A special circulation lubrication system is used, comprising an oil pump and oil channels to the various lubrication points, which both makes the energy converter more expensive and makes it more complicated.

Another disadvantage is that the oil lubrication means that the energy converter's crankcase with the rhombic crank mechanism 1 must be hermetically sealed against the energy converter's cylinder so that the working gas in the cylinder is not loaded with oil, which causes harmful contamination of the energy converter's heat exchanger. This hermetic seal is difficult to achieve due to the desired high pressures on the working gas and requires the use of expensive and complicated seals.

Due to the above-mentioned disadvantages, permanently lubricated roller bearings, which do not require a special circulation lubrication system, are often used instead of oil-lubricated plain bearings, especially in the construction of small, single-cylinder energy converters, where cost aspects play a more prominent role and lower friction. effects.
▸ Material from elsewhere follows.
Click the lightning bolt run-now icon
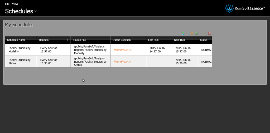Screen dimensions: 270x133 coord(192,33)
For larger energy converters, when using permanently lubricated rolling bearings, multi-cylinder constructions are usually chosen, in which the forces are distributed over a larger number of bearings, which are thus exposed to a lower load and have a significantly increased service life. The disadvantage of such multi-cylinder constructions is that they are significantly more expensive and more complicated than single-cylinder constructions. The object of the invention is to enable the construction of large, in particular single-cylinder energy converters, which in their crank mechanism have more bearings than the traditional crank mechanisms of, for example, rhombic type and thus have a much longer bearing life, especially when using permanently lubricated rolling stock.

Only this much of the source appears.